## Trecho selecionado
18- DUAS CAVALGADURAS
O narrador conta que leu um conto de Ribeiro Couto, em que um estudante mata um judeu, dono de um sebo, depois que este lhe explora num negócio de livros. O narrador suspeita que a história se refere a um judeu, dono de um sebo que ele conhece. Ele vai ao sebo, vê um coelhinho de lã que imagina ter sido comprado pelo judeu de uma pobre criança faminta. Fantasia a cena como num texto de Dickens. Depois de interrogar o judeu acerca do coelhinho, o narrador descobre que se tratava de uma lembrança de um seu filho adotivo que morrera criança. A imagem de judeu ganancioso de desfaz e o narrador escreve ao amigo Ribeiro Couto dizendo-lhe: Somos duas cavalgaduras/bestas.
19- O BOM MARIDO
Teofrasto Pereira da Silva Bermudes é um explorador, um chupim. Casou-se com Isabel, contra a vontade da família da moça. Isabel/Belinha sustentou o folgado, trabalhando como professora, enquanto ele se cansava procurando emprego. Na verdade, gastava as horas discutindo política na farmácia. Mas ele era carinhoso e tratava a esposa sempre com dengos, dizendo-se de injustiçado pelo destino. A pobre Isabel adorava o marido e se desdobrava para criar os oito filhos. Morreu de tanto trabalhar. Seus pais vieram e levaram os filhos. Teofrasto, então, casou-se com a dona da quitanda, graças a sua fama de bom marido.
20- O CAMICEGO
O narrador apresenta Edgard, criança de quatro anos, cuja imaginação criou o Camicego, um monstro imaginário que come gente e vive nos cantos da fazenda, da casa. O monstro faz parte das brincadeiras diárias de Edgard, Marta e Guilherme, até o dia em que encontram um morcego morto. Edgard o identificou o famigerado Camicego, e eles decidiram abri-lo como um porco, desfazendo o medo diante do misterioso monstro. Para decepção das crianças, a gente grande reprimiu a brincadeira e jogou fora o monstro.

## Informações fornecidas
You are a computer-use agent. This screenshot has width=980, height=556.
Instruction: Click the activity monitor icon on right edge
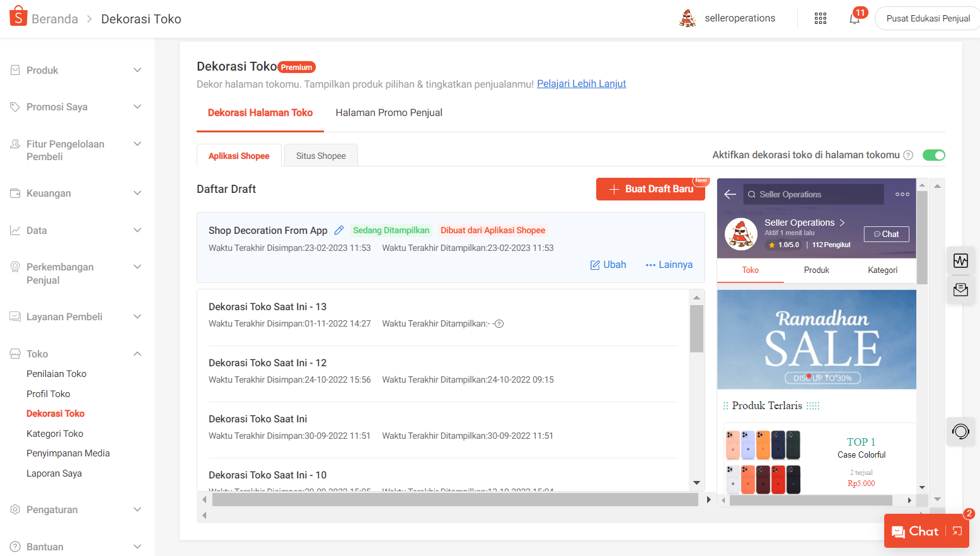pos(960,261)
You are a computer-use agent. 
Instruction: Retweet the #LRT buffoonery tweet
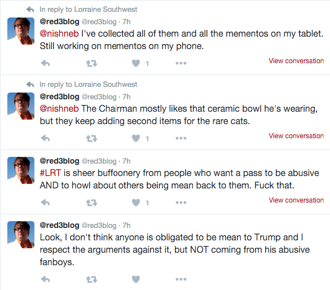91,203
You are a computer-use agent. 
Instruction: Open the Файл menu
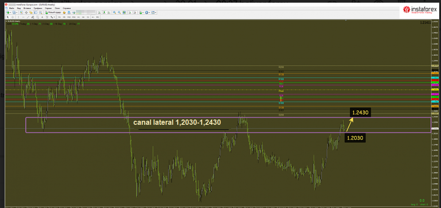click(x=12, y=8)
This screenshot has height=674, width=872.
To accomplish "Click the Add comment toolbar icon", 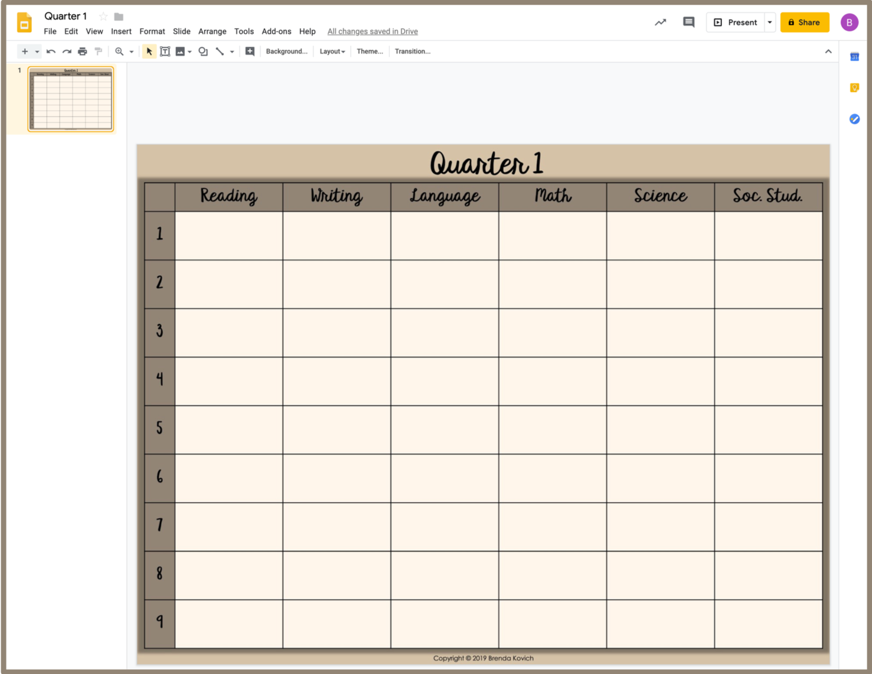I will click(x=250, y=51).
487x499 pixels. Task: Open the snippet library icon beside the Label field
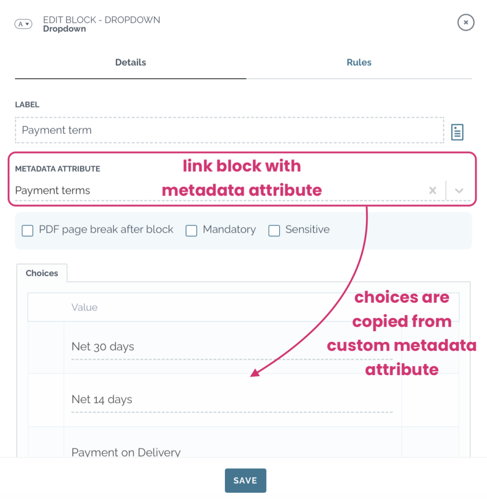point(457,132)
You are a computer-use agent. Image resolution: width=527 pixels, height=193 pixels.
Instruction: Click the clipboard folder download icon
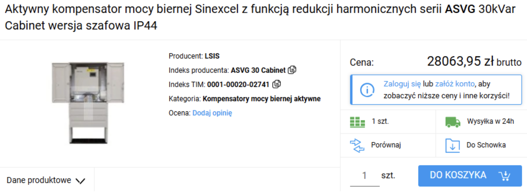point(452,145)
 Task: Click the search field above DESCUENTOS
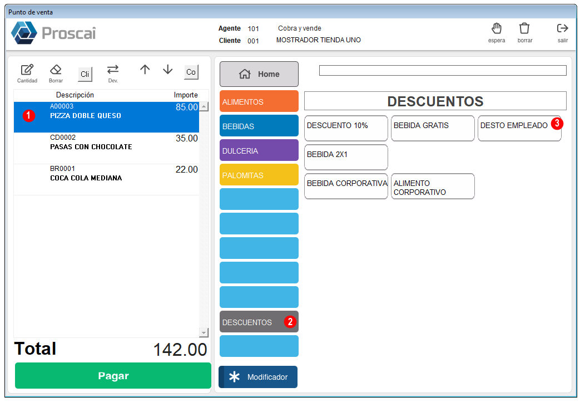point(443,70)
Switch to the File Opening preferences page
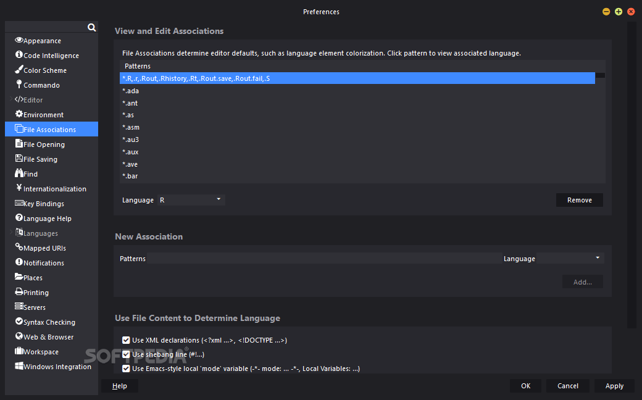 (x=40, y=144)
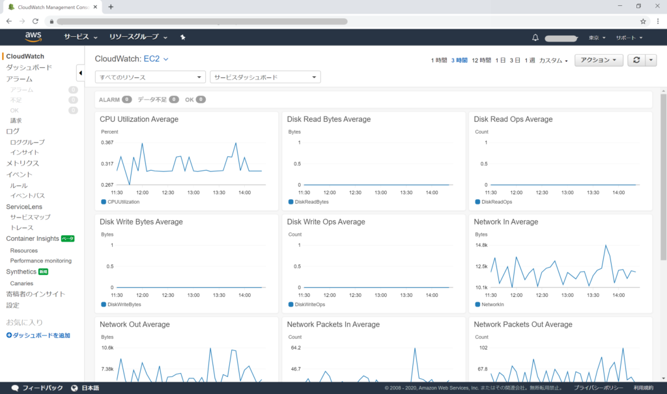Open the すべてのリソース dropdown
667x394 pixels.
coord(150,76)
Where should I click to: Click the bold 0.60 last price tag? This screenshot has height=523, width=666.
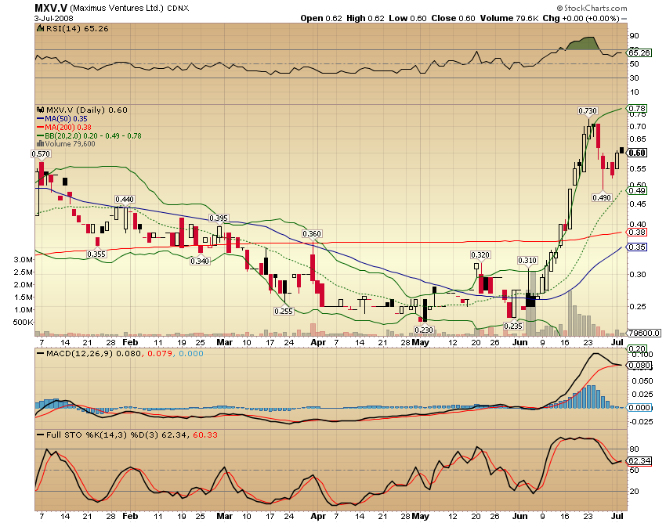(x=637, y=153)
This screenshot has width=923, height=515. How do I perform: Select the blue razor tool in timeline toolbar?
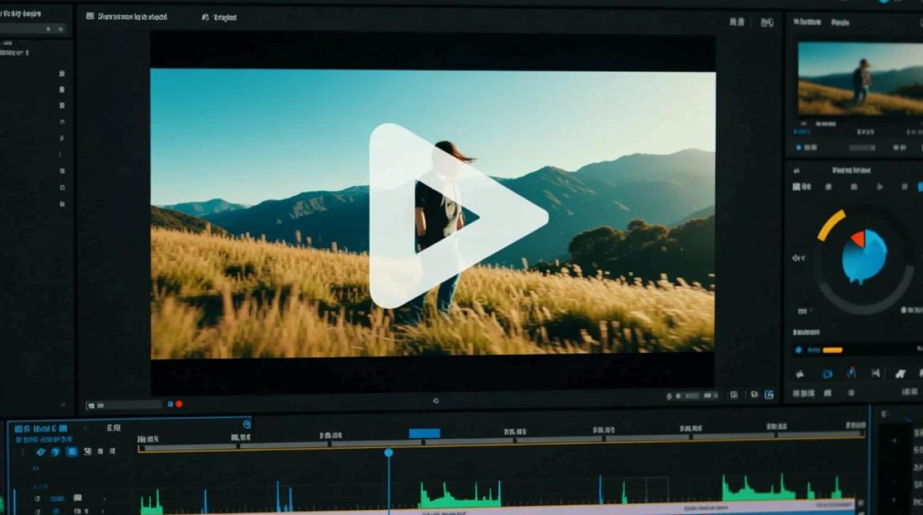click(x=41, y=452)
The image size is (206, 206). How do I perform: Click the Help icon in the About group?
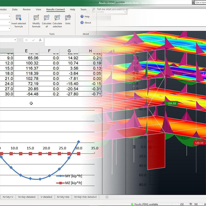coord(82,17)
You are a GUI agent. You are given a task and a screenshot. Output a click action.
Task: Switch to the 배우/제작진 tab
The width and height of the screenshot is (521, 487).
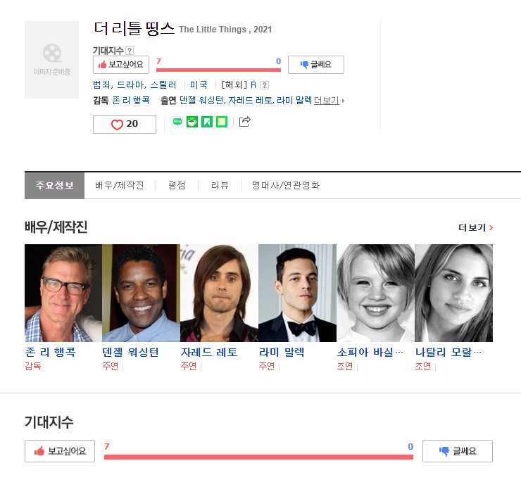coord(120,185)
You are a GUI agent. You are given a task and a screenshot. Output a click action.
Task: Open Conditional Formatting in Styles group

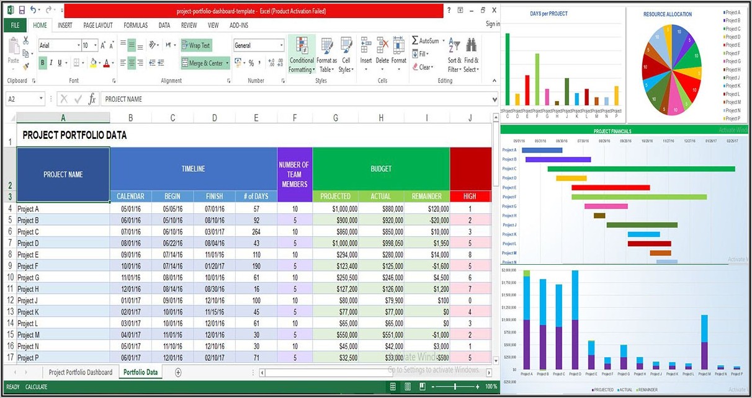302,55

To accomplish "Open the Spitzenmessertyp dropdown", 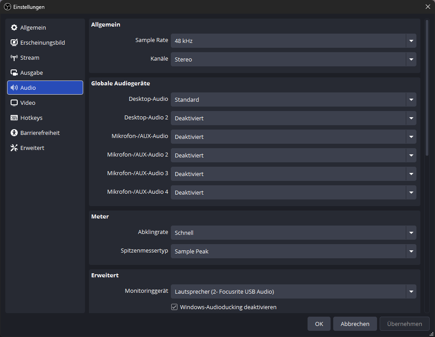I will point(293,251).
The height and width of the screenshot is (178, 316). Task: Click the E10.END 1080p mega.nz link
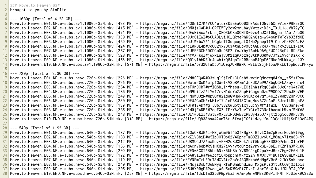(231, 64)
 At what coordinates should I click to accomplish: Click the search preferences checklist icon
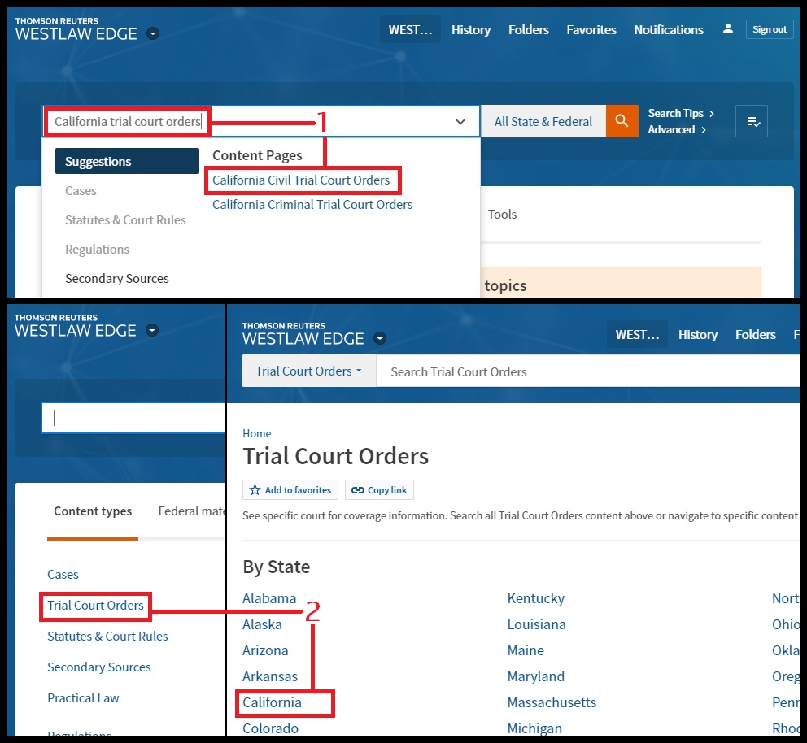pos(751,121)
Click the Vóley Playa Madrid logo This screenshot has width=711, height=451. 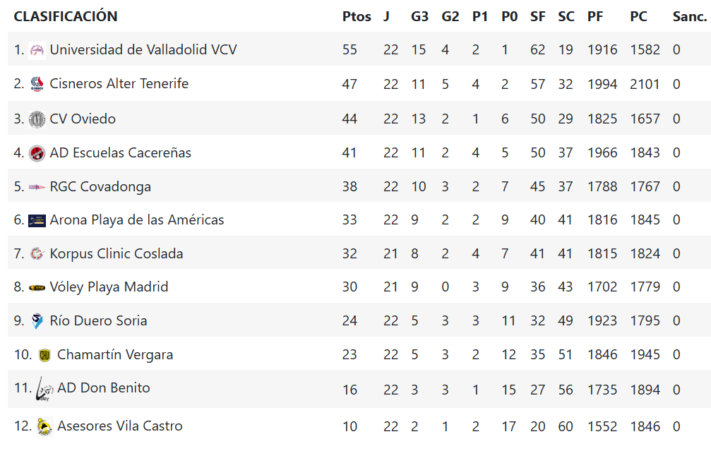(x=37, y=287)
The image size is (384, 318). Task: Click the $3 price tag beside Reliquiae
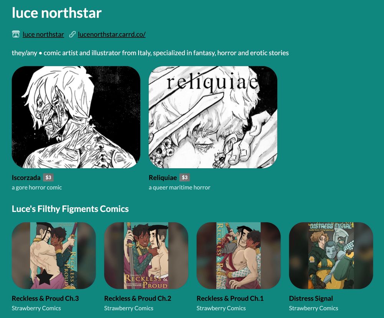pos(185,177)
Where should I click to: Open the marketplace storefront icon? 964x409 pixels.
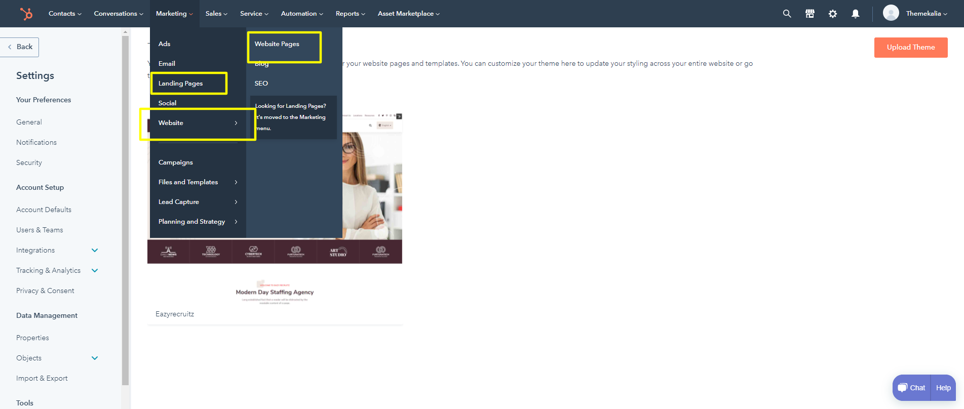[x=809, y=14]
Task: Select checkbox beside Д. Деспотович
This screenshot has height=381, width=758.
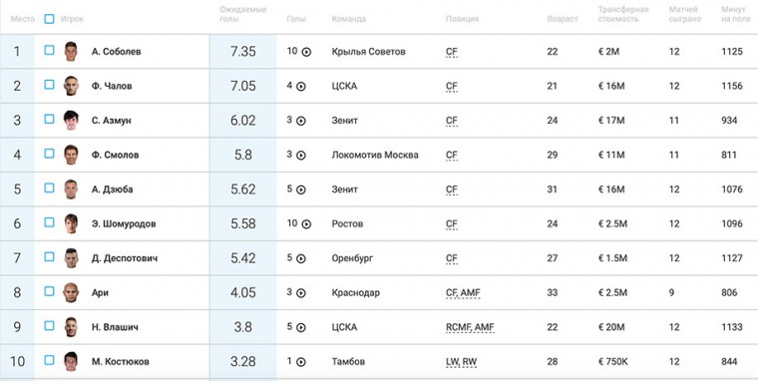Action: (x=49, y=256)
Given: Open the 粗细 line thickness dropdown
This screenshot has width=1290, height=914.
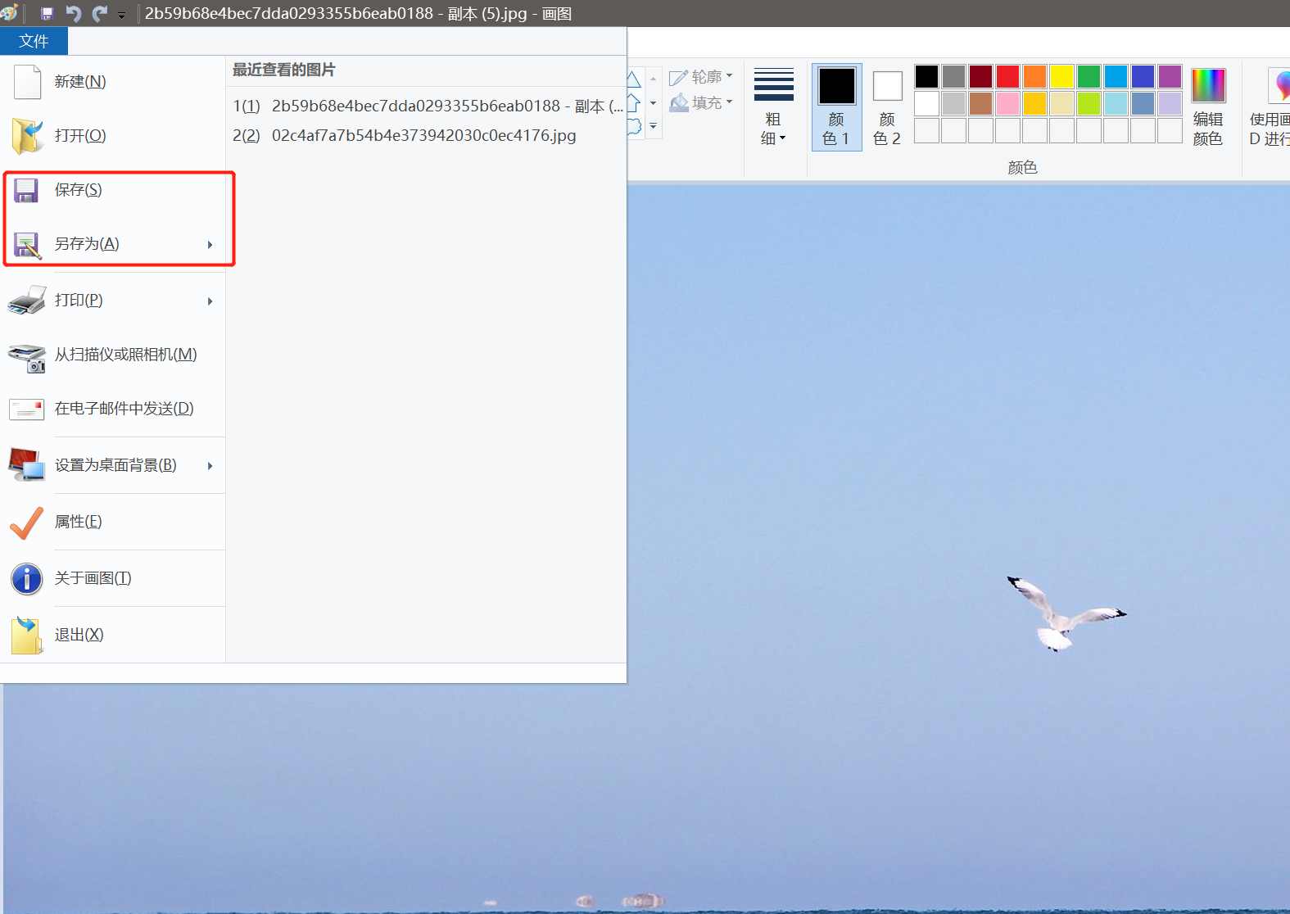Looking at the screenshot, I should (x=773, y=106).
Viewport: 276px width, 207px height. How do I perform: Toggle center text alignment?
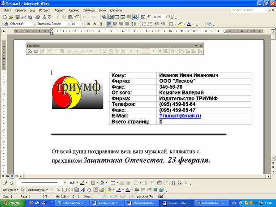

## Usando as informações
1. Transcreva, dos resumos dos contos, a passagem que vai de "19- O BOM MARIDO" até "de bom marido.".
2. Dê prosseguimento aos resumos dos contos a partir do ponto em que terminam.
Os itens constituem um material à parte, separado dos resumos dos contos.

## Respostas dos exercícios
1.
19- O BOM MARIDO
Teofrasto Pereira da Silva Bermudes é um explorador, um chupim. Casou-se com Isabel, contra a vontade da família da moça. Isabel/Belinha sustentou o folgado, trabalhando como professora, enquanto ele se cansava procurando emprego. Na verdade, gastava as horas discutindo política na farmácia. Mas ele era carinhoso e tratava a esposa sempre com dengos, dizendo-se de injustiçado pelo destino. A pobre Isabel adorava o marido e se desdobrava para criar os oito filhos. Morreu de tanto trabalhar. Seus pais vieram e levaram os filhos. Teofrasto, então, casou-se com a dona da quitanda, graças a sua fama de bom marido.

2.
21- MARABÁ
Monteiro Lobato ironiza o modelo dos romances românticos, a receita pronta das narrativas históricas, heroicas. E, para confirmar sua teoria, reproduz o esquema, adaptando-o a sua época, recorrendo à linguagem cinematográfica. O narrador dá ao leitor uma receita de romance romântico. Ele propõe uma recriação do universo romântico a partir de ícones consagrados: A índia Iná liberta um prisioneiro branco da tribo, foge com ele e gera uma filha, Marabá, a mestiça, amaldiçoada. Marabá é condenada à morte, mas a mãe a salva, levando-a para lugar seguro. Iná ensina à filha como sobreviver na floresta. Ela se torna uma ninfa loira e linda. Quando já moça, o índio Ipojuca, futuro cacique, se apaixona por ela, mas ele já está prometido a Moema. Esta descobre o romance de Ipojuca e Marabá e denuncia os amantes. Condenados à morte, são perseguidos pela tribo, mas acabam acolhidos pelo exército português. Ipojuca está ferido, um capitão reconhece Marabá como sendo sua filha e a abraça. Sem entender a cena, Ipojuca, ferido de morte, flecha sua jovem amada. Os dois morrem.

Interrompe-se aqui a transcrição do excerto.